People can get seriously rich in a rigged market like this; but it is a sure-fire means of upsetting the majority of ordinary business and household consumers who must ultimately pick up the tab for all of these compensation schemes.  Worse still, since the schemes do not address the real economy problems of intermittency, not only are consumers increasingly angry – to the point that energy has become a political hot potato – about their rising bills; but they now have to tolerate an increasingly unreliable supply.

This became apparent in August 2019 when the UK experienced its first nation-wide intermittency-based power outage.  Although National Grid initially attempted to blame the outage on one of its gas-powered suppliers, publicly-available grid data showed an intermittency-related grid frequency drop prior to this.  In its report into the incident to the regulator in October, National Grid makes clear that it was the loss of 950MW of wind generation – ironically because the wind was too strong – which triggered the cascading collapse.

Nationwide blackouts, however, are merely the tip of the iceberg.  While the UK media was focussed on the general election last month, the British Chambers of Commerce published research showing that a third of UK businesses have experienced power outages in the past year.  As Jack Loughran at Engineering and Technology reports:

“While renewables are seen as essential for the UK to meet its carbon reduction obligations, their intermittence does create greater instability on the Grid, prompting concerns that even elongated power cuts could become more commonplace without proper backup systems.

“The BCC surveyed more than 1,000 businesses, a quarter of which said they expect dependence on electricity to increase in the years ahead, thereby placing even greater strain on power networks that are struggling to cope…

“BCC director-general Dr Adam Marshall said: ‘Our message to policy-makers couldn’t be clearer – work with us in business to fix Britain’s energy infrastructure and ensure it’s fit for the future.

“’Access to affordable and reliable energy is critical for businesses. It’s unacceptable that many companies are facing power cuts and interruption to supply, which can damage machinery and leave employees unable to do their jobs.

“’Reliance on electricity is set to increase across the economy as we move away from fossil fuel use. Electricity providers, industry, regulators and government must work together to accelerate improvements in generation and supply, with a firm eye on our shared goal of net-zero carbon emissions’.”

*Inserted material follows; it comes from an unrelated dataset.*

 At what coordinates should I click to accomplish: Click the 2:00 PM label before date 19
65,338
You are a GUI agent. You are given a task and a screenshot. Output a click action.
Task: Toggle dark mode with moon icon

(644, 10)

Several of the coal fired power stations which kept British people alive during the cold snap two years ago have since been demolished.  The once hoped for (by government) fracking-powered combined cycle gas power stations that were supposed to replace them have failed to materialise.  The ageing fleet of nuclear plants provides baseload (for now).  Subsidised non-renewable renewable energy-harvesting technologies which can only make intermittency matters worse are the only form of generation currently being widely deployed.  But without yet-to-be-invented or yet-to-be-upscaled storage technologies deployed on a far wider scale than is currently the case, adding even more renewable energy to the mix is a recipe for both financial and real world disaster.  And there is only so much longer that an increasingly politicised population is going to tolerate ever higher bills in exchange for an ever less reliable service.